Difficile de ne pas être émue par Karam, skateur et surfeur à dreads aussi bourru que sensible et protagoniste principal du très chouette La Terre nous est étroite de Raffaello D’errico. Il aimerait pouvoir surfer, mais la houle se fait désirer, il souhaiterait quitter le Liban, son pays, mais ses demandes de visa lui sont toutes refusées. Alors il skate, avec l’espoir que quelque chose change le cours de sa vie. Au gré des pérégrinations de ce personnage attachant, c’est aussi tout un portrait du pays, en proie à une crise politique, sanitaire et économique, qui est dépeint avec âpreté. Oeuvrant à la reconstruction du Liban et à l’expansion du skateboard, Karam reste longtemps en mémoire après visionnage, tant son aura et son authenticité irradient sur l’intégralité du documentaire. Une autre personnalité hors normes se démarque en cette avant-dernière soirée de festival : l’inarrêtable Nassim Lachhab, premier skateur professionnel marocain et africain au monde, à l’honneur dans le documentaire Better, réalisé par son ami d’enfance Kamal Ourahou.
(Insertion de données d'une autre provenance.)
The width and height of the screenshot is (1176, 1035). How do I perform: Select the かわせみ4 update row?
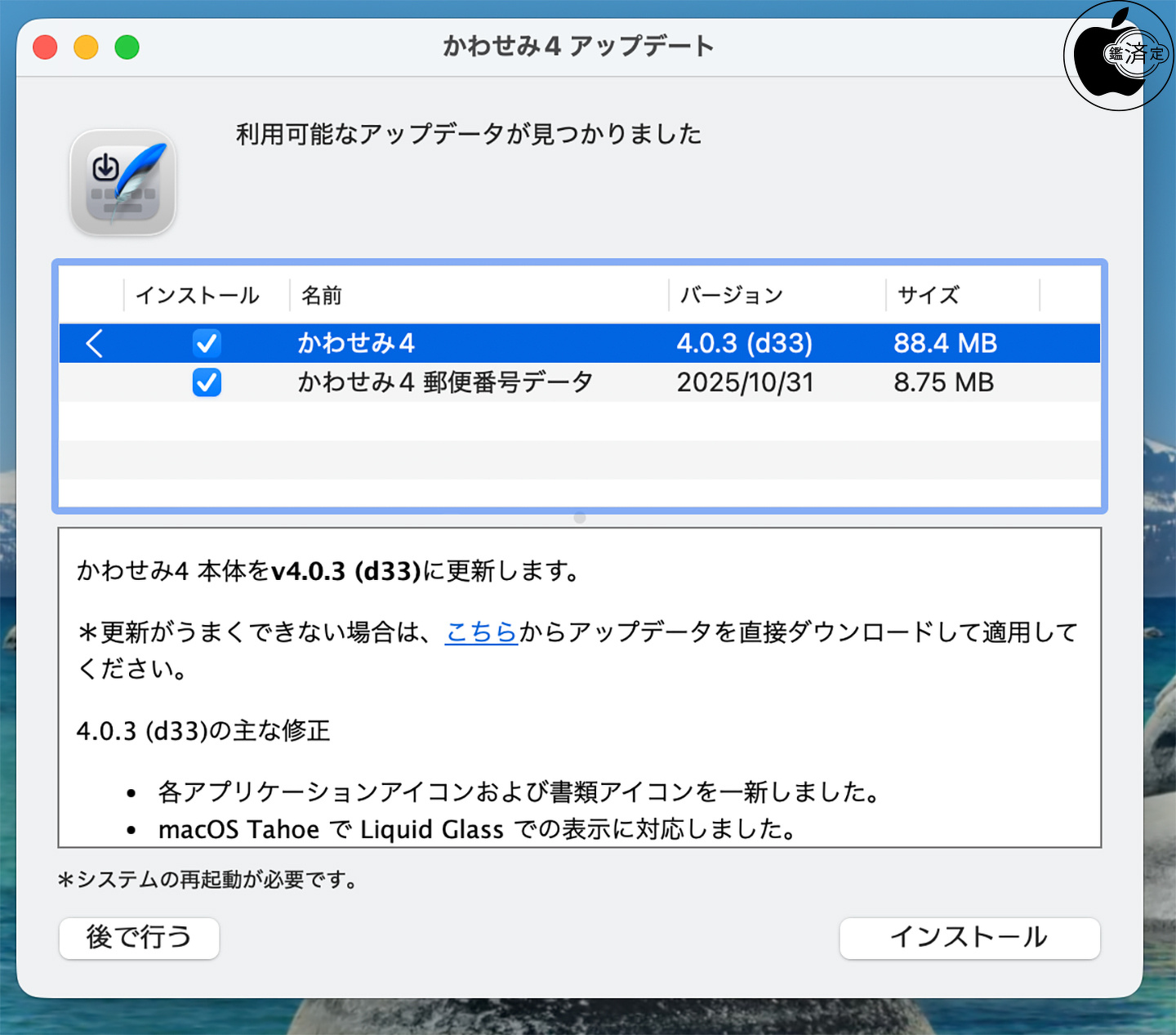coord(490,343)
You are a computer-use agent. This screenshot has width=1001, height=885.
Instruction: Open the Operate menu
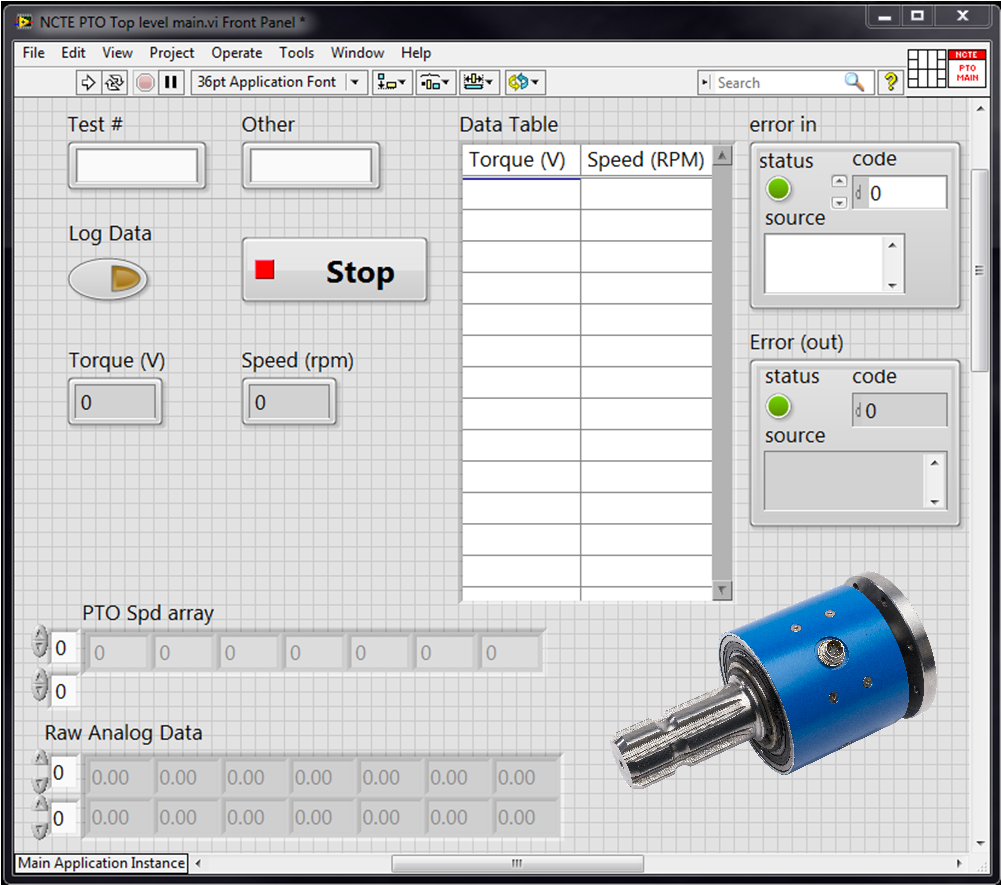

Énergique et poignant, le film retrace l’ascension de Nassim au devant de la scène skate internationale, comme son parcours d’émigré, se voyant refuser régulièrement des visas. Better brasse plus largement les enjeux actuels de la scène marocaine, où les skateurs se retrouvent souvent bloqués sur le territoire et ne peuvent donc pas faire carrière comme ils l’entendent. Un final de soirée en apothéose, pleine de good vibes et d’engagement, qui ne fait qu’augmenter le niveau, particulièrement élevé cette année, de la compétition de longs métrages.
Crédits Photo : La Terre nous est étroite © Wifilm, Label Vidéo, Les Films du Périscope, Télé Bocal.
One Comment
Kawataké Josie
BRAVO Camille pour tes textes limpides ! Le lecteur y surfe bien !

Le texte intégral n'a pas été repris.